### Défi:
Poursuivez le texte sur la guerre menée par la France au Sahel, en reprenant juste après sa dernière phrase.

### Extrait du texte:
★ ★ ★

Des commandos au sol, d’autres embarqués, des hélicoptères de manœuvre pour le transport, des tigres pour l’appui feu, la recherche de colonne de pick-up dans le désert : une guerre de traque sur des distances immenses. On trouve dans cet événement tous les éléments des opérations de guerre que la France conduit dans le Sahel depuis six ans. Cela fait six années que la France a engagé ses troupes d’abord au début de l’année 2013 pour venir soutenir, à sa demande et avec le soutien de l’ONU, l’État malien qui faisait face à l’arrivée de groupes armées terroristes alliés à des indépendantistes du nord du pays. Le conflit s’est ensuite étendu aux pays riverains.
La région où le combat a eu lieu, le Liptako-Gourma, se situe précisément autour de la ville de Gao à la frontière entre le Mali et le Burkina Faso ce qui illustre bien le caractère transfrontalier de la situation. Ce conflit met au défit les capacités militaires et anti terroristes des pays riverains. Cette guerre ne peut être conduite sans moyens considérables comme les circonstances du 25 novembre le rappellent. Dans le même temps, il n’y aura pas de réelle victoire militaire définitive en dehors de profonds processus de transformation politique de la part des États locaux. C’est ce constat qui fait dire à la ministre des armées, Florence Parly, dans un entretien au journal du dimanche le 1er décembre, qu’il s’agit d’un combat de longue durée.
Parce que nous faisons la guerre loin de nous, parce qu’elle est moins meurtrière pour nos soldats que les conflits du XXe siècle qui ont forgé nos représentations, nous oublions son prix et ses dangers.
Tout de suite, le général Lecointre a insisté sur les conditions de cette collision : il ne s’agit donc pas d’un accident mais du produit des conditions du combat mené contre les groupes armées. Cette insistance vise à rappeler à tous que faire la guerre n’est pas une activité anodine et surtout inoffensive au delà même de l’échange de tirs auquel les représentations collectives du danger sont parfois réduites. En effet, tout dans l’environnement de guerre est dangereux et parvenir à faire voler un hélicoptère la nuit, dans le sable, a et aura toujours quelque chose de miraculeux.
Parce que nous faisons la guerre loin de nous, parce qu’elle est moins meurtrière pour nos soldats que les conflits du XXe siècle qui ont forgé nos représentations, nous oublions son prix et ses dangers. Ces derniers mois, et même ces dernières années, des généraux, des intellectuels et experts de la question tentent de rappeler que nous assistons à une remontée en puissance de la guerre comme un instrument d’action des États et à une perte de l’influence des institutions régulatrices à l’échelle mondiale. Face à cette situation, il nous faut penser à ce qui nous attend pour conserver déjà notre capacité à faire des choix politiques.

★ ★ ★

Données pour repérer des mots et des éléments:
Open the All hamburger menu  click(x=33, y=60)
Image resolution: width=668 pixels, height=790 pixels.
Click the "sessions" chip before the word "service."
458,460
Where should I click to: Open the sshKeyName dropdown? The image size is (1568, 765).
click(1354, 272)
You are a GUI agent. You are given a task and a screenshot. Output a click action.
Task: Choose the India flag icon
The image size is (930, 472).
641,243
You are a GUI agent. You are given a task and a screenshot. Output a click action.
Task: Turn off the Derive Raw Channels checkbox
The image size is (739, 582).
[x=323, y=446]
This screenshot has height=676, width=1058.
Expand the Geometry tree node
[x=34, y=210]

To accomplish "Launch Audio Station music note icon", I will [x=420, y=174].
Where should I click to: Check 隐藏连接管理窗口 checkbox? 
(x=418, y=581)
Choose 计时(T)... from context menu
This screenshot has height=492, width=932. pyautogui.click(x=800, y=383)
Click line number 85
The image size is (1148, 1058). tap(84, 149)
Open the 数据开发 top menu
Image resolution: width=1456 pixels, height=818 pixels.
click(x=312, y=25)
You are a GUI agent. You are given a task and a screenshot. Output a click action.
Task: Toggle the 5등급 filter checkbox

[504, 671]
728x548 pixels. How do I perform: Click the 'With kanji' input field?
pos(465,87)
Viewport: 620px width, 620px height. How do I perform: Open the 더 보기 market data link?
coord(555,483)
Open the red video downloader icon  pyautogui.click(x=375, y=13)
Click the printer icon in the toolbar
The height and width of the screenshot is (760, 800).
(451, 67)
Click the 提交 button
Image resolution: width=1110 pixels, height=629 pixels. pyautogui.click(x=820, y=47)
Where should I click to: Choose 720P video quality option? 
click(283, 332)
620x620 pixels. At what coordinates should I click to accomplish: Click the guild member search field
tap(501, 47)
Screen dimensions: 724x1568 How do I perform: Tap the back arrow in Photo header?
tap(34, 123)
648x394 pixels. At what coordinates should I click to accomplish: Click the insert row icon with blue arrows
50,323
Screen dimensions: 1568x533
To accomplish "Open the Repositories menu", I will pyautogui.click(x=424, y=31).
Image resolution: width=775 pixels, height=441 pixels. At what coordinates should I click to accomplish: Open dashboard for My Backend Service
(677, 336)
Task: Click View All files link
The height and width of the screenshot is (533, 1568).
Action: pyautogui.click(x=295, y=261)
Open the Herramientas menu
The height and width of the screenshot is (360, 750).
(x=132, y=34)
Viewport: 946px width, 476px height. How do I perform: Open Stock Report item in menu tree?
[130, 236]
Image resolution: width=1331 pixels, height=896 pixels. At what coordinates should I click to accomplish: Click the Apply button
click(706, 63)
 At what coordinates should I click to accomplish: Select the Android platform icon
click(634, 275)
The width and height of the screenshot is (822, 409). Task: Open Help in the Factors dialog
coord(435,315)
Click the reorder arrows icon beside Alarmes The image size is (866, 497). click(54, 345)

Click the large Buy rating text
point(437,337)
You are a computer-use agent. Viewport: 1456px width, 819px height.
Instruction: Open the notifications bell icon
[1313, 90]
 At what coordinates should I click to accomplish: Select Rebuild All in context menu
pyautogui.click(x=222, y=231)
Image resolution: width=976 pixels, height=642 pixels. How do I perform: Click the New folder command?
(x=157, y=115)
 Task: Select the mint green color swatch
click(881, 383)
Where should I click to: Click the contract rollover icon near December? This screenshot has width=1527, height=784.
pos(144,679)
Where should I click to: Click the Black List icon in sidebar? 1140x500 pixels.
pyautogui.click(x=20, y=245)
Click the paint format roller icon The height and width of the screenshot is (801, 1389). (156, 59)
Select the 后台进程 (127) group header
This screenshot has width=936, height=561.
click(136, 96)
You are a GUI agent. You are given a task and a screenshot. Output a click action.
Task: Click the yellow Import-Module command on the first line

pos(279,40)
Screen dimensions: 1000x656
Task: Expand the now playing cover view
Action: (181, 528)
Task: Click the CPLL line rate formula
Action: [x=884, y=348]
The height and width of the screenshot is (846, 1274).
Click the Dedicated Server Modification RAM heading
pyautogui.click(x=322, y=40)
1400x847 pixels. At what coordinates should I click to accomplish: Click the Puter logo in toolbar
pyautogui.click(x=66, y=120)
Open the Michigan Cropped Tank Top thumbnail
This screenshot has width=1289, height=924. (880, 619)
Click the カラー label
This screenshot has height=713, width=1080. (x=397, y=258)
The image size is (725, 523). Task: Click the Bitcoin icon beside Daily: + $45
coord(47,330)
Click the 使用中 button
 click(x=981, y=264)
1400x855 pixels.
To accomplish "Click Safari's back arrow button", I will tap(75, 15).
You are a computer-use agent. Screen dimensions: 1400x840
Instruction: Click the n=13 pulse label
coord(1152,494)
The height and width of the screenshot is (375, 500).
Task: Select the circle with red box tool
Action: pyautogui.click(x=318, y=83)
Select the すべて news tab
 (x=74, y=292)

★ ★ ★

### Corrigé:
L’hommage aux soldats domine aujourd’hui l’expression publique. Seule la LFI a souligné dans son communiqué le besoin de partir du Mali, ce qui a pu être vu par certains comme une sérieuse preuve d’irrespect. Mercredi 27novembre au soir, Laurent Joffrin s’interrogeait à son tour dans Libération sur “l’impossible retrait” des forces de l’opération Barkhane. Plus tôt le même jour, dans un entretien au Figaro, le colonel Michel Goya – qui est l’un des grands experts français des guerres contemporaines – alertait quant à lui sur les conséquences d’un éventuel départ du Mali qui créerait un vide capacitaire régional en termes de sécurité, et serait la porte ouverte à des crises politiques et sociales qu’il résume en un mot : « le chaos ».
Ces débats sont importants et sérieux tant il est certain que l’action de la France au Sahel pour lutter contre le terrorisme ne peut exister que dans la longue durée auprès d’État où notre présence n’est pas une évidence du fait même de son lien historique avec les pays de la région. S’engager dans ces combats nécessite donc une profonde délibération politique ; c’est dans la profondeur même de cette délibération qu’il est possible de trouver la justification à l’engagement de la vie des soldats français.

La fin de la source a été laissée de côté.